What the task asks: Copy the stretch from the line that contains "How do I perform: Open" through the end of the data, switching "padlock" to "lock" and keeping everything else the same.

Item position entries:
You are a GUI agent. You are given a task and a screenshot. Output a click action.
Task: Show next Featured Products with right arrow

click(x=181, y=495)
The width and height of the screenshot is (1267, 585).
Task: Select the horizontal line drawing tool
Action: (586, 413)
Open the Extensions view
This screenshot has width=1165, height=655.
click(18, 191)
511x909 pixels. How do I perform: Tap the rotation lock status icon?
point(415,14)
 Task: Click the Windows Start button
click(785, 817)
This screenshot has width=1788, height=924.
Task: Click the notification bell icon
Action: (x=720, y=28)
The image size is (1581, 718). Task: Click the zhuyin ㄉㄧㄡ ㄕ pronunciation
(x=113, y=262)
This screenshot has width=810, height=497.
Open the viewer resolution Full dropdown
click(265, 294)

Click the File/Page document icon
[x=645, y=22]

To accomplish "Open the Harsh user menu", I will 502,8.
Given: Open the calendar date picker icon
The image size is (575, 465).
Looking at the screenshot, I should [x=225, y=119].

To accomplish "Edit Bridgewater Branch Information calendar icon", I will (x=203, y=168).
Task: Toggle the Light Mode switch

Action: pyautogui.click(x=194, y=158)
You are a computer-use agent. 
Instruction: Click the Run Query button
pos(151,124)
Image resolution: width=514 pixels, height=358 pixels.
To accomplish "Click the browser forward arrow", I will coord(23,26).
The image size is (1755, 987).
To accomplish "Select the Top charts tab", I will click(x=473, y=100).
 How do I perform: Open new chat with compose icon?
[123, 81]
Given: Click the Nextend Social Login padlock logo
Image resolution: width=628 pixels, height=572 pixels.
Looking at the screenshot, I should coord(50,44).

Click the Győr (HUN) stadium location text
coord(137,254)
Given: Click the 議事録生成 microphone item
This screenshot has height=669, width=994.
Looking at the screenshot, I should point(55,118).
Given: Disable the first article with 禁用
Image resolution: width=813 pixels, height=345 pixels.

Exercise response:
 How do I perform: Open new chat with compose icon?
[123, 81]
Given: Click the Nextend Social Login lock logo
Image resolution: width=628 pixels, height=572 pixels.
Looking at the screenshot, I should coord(50,44).

Click the Győr (HUN) stadium location text
coord(137,254)
Given: Click the 議事録生成 microphone item
This screenshot has height=669, width=994.
Looking at the screenshot, I should point(55,118).
Given: Disable the first article with 禁用
Image resolution: width=813 pixels, height=345 pixels.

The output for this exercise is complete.